Exercise directions: The answer should be an exact repeat of the stretch of material below from the line containing "You are a computer-use agent. 277x134 pixels." through the line containing "Go back from".
::: Dataset content :::
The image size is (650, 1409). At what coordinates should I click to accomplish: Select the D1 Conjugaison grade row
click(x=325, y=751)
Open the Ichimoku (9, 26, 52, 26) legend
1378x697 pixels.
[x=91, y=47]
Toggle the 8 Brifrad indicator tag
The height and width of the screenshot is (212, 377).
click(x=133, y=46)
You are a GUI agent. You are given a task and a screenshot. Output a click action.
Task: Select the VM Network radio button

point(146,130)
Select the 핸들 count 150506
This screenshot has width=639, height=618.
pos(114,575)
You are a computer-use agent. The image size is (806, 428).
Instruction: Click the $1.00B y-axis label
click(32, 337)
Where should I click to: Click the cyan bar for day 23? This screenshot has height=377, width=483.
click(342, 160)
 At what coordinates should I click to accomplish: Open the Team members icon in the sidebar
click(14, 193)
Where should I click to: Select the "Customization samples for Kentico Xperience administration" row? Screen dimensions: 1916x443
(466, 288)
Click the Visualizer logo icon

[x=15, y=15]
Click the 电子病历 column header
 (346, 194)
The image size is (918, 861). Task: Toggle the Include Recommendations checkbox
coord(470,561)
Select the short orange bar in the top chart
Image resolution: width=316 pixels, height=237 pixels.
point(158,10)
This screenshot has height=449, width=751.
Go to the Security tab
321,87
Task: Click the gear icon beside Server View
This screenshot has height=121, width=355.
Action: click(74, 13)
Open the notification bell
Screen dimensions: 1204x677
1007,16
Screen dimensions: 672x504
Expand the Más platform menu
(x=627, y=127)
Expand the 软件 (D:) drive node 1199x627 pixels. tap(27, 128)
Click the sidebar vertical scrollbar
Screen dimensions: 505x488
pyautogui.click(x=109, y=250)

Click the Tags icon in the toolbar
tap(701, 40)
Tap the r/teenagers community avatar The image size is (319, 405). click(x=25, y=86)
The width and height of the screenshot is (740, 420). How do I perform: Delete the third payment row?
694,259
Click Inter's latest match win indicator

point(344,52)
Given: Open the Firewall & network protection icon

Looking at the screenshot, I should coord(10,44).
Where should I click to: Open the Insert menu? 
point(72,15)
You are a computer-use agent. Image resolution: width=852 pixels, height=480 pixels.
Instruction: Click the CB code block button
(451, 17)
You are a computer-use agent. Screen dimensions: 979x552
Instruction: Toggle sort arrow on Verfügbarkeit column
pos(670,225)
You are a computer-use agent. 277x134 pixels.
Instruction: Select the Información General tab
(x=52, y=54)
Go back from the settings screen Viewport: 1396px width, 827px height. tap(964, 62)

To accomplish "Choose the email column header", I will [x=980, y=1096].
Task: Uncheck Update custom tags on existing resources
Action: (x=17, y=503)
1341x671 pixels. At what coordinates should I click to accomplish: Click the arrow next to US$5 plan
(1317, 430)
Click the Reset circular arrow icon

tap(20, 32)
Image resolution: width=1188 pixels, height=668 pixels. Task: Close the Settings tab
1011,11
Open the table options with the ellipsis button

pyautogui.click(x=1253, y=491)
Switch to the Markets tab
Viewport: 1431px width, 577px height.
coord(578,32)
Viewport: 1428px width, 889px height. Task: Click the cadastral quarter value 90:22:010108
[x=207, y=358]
:::
Response to the exercise:
You are a computer-use agent. 277x134 pixels.
Instruction: Select the Información General tab
(x=52, y=54)
Go back from the settings screen Viewport: 1396px width, 827px height. tap(964, 62)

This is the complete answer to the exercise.